Paul's sudden cry of thanks is in anticipation of the great deliverance he is about to describe in ch. 8.

Anyone can now see clearly that to drag the idea of "Grace!" into verse 25 would be not alone ungrammatical, but disruptive of the sense, and also poor Greek. Moreover, it fails to account for what follows immediately in the second part of verse 25.

The very naive confession (in "U.R.," September, 1947) that it is really wrong, to utilize the word "why" here, and that it might "deceive" in this "isolated case" tells its own tale. It certainly is deceptive.

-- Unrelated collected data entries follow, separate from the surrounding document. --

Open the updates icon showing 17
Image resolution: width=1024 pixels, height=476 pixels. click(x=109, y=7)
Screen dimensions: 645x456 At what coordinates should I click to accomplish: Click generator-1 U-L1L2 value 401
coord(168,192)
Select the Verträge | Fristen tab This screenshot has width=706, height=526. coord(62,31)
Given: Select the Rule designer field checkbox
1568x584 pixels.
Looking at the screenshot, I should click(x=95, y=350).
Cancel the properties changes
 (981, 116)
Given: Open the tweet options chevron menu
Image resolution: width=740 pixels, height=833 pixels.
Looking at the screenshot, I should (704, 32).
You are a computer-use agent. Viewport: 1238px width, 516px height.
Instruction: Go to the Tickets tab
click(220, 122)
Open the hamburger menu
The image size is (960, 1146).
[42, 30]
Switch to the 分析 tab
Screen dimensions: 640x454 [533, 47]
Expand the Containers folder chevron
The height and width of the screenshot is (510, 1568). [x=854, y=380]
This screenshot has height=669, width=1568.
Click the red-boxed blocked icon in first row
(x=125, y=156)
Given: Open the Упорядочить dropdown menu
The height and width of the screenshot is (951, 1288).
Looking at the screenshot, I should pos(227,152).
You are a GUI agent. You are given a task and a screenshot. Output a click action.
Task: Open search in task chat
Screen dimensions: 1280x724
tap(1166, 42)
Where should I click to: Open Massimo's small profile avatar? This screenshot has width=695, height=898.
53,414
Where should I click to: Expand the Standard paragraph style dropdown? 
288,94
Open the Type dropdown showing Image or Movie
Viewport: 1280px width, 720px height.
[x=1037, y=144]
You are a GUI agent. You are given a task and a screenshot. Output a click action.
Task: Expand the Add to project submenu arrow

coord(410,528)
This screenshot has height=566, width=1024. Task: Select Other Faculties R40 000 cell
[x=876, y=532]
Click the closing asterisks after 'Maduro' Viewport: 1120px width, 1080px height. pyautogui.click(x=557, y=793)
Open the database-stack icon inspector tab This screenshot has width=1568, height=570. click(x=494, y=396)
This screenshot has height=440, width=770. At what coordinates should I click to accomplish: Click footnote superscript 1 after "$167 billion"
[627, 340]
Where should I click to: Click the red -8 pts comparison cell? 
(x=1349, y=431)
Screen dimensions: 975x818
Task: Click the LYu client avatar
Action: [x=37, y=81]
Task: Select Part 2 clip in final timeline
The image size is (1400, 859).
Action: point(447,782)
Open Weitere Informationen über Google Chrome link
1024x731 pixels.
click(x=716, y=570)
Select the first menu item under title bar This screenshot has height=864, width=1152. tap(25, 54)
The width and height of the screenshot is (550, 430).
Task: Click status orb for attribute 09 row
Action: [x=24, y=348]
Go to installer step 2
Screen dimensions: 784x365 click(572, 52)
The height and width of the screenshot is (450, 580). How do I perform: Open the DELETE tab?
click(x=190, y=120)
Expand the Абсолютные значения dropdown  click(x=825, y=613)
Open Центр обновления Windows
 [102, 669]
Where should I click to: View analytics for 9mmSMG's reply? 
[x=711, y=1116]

To force "grace" into a passage in which it ruins the apostle's argument is only to lower grace. Grace 'tis a charming sound, harmonious to the ear, but it is fully dealt with in its own passages, where we learn that God's grace or kindly agreeableness to us is boundless. Yet we do not read any where that even God lays claim to any "excessive graciousness" (as did the translator who bungled Romans 7:24), as God, after all, has some modesty and humility. No one can be truly great without genuine humility, not even God.

It is too much to expect the withdrawal of the reckless "discovery" which I oppose above. I doubt very much whether Grace has yet rescued the ingenious discoverers of the theory. But if they are in truth really gracious, they will at least reconsider what I have set forth.